Interesting! Thank you for writing this, this is something I was also wondering about while reading for the Warwick EA fellowship. My intuition is also that in the case of a “many-membered set of probability functions”, I’d define a prior over those and then compute an expected value as if nothing happened. I acknowledge that there is substantial (or even overwhelming) uncertainty sometimes and I can understand the impulse of wanting a separate conceptual handle for that. But it’s still “decision making under uncertainty” and should therefore be subsumable under Bayesianism.
I feel similar to ben.smith that I might be completely missing something.
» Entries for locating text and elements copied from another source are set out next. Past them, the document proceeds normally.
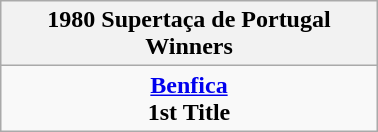
Benfica1st Title (189, 98)
1980 Supertaça de Portugal Winners (189, 34)
Search for the cell housing the specified text and yield its (x, y) center coordinate. 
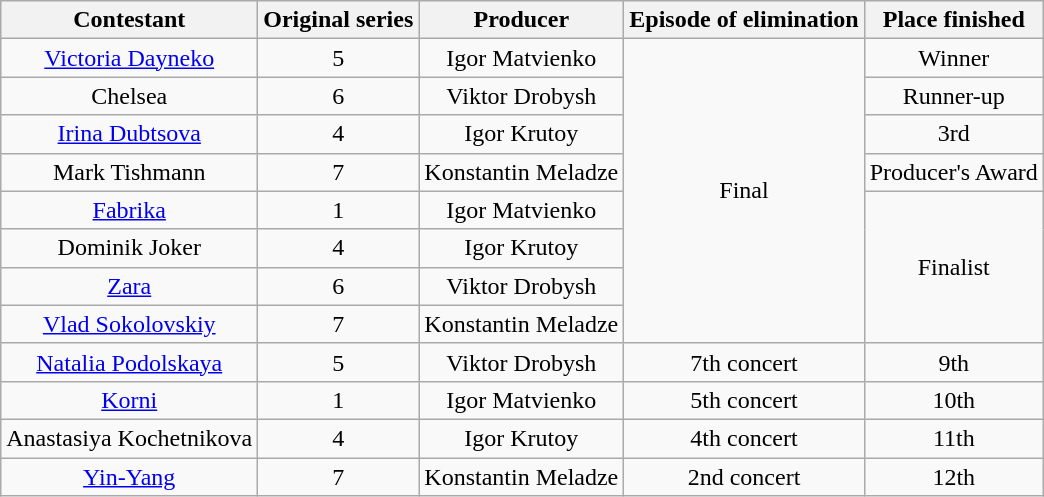
Producer (522, 20)
Final (744, 191)
11th (954, 438)
Chelsea (130, 96)
10th (954, 400)
Runner-up (954, 96)
12th (954, 477)
Original series (338, 20)
Vlad Sokolovskiy (130, 324)
Contestant (130, 20)
Producer's Award (954, 172)
Natalia Podolskaya (130, 362)
Irina Dubtsova (130, 134)
3rd (954, 134)
Fabrika (130, 210)
Episode of elimination (744, 20)
Anastasiya Kochetnikova (130, 438)
4th concert (744, 438)
Place finished (954, 20)
7th concert (744, 362)
Mark Tishmann (130, 172)
Zara (130, 286)
Finalist (954, 267)
2nd concert (744, 477)
9th (954, 362)
5th concert (744, 400)
Korni (130, 400)
Dominik Joker (130, 248)
Yin-Yang (130, 477)
Winner (954, 58)
Victoria Dayneko (130, 58)
Identify which cell holds the provided text, then report its [x, y] central coordinate. 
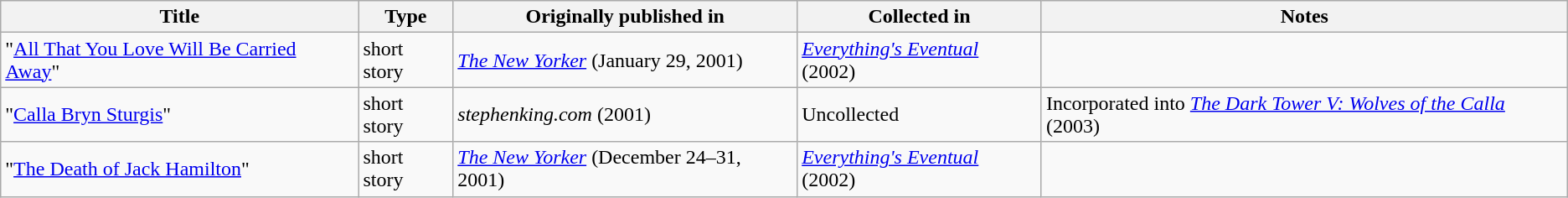
Collected in [920, 17]
Originally published in [625, 17]
Incorporated into The Dark Tower V: Wolves of the Calla (2003) [1304, 114]
Type [405, 17]
Uncollected [920, 114]
The New Yorker (January 29, 2001) [625, 60]
"Calla Bryn Sturgis" [179, 114]
stephenking.com (2001) [625, 114]
Notes [1304, 17]
"All That You Love Will Be Carried Away" [179, 60]
The New Yorker (December 24–31, 2001) [625, 169]
Title [179, 17]
"The Death of Jack Hamilton" [179, 169]
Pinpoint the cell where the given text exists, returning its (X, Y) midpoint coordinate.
But I also wonder if this confusion might just be an echo of the age-old Bayesianism vs Frequentism debate, where people have different intuition about whether priors over probability distributions are a-ok.
There is an argument from intuition that carry some force by Schoenfield (2012) that we can’t use a probability function:
(1) It is permissible to be insensitive to mild evidential sweetening. (2) If we are insensitive to mild evidential sweetening, our attitudes cannot be represented by a probability function. (3) It is permissible to have attitudes that are not representable by a probability function. (1, 2)
...
You are a confused detective trying to figure out whether Smith or Jones committed the crime. You have an enormous body of evidence that to evaluate. Here is some of it: You know that 68 out of the 103 eyewitnesses claim that Smith did it but Jones’ footprints were found at the crime scene. Smith has an alibi, and Jones doesn’t. But Jones has a clear record while Smith has committed crimes in the past. The gun that killed the victim belonged to Smith. But the lie detector, which is accurate 71% percent of time, suggests that Jones did it. After you have gotten all of this evidence, you have no idea who committed the crime. You are no more confident that Jones committed the crime than that Smith committed the crime, nor are you more confident that Smith committed the crime than that Jones committed the crime.
...
Now imagine that, after considering all of this evidence, you learn a new fact: it turns out that there were actually 69 eyewitnesses (rather than 68) testifying that Smith did it. Does this make it the case that you should now be more confident in S than J? That, if you had to choose right now who to send to jail, it should be Smith? I think not.
...
In our case, you are insensitive to evidential sweetening with respect to S since you are no more confident in S than ~S (i.e. J), and no more confident in ~S (i.e. J) than S. The extra eyewitness supports S more than it supports ~S, and yet despite learning about the extra eyewitness, you are no more confident in S than you are in ~S (i.e. J).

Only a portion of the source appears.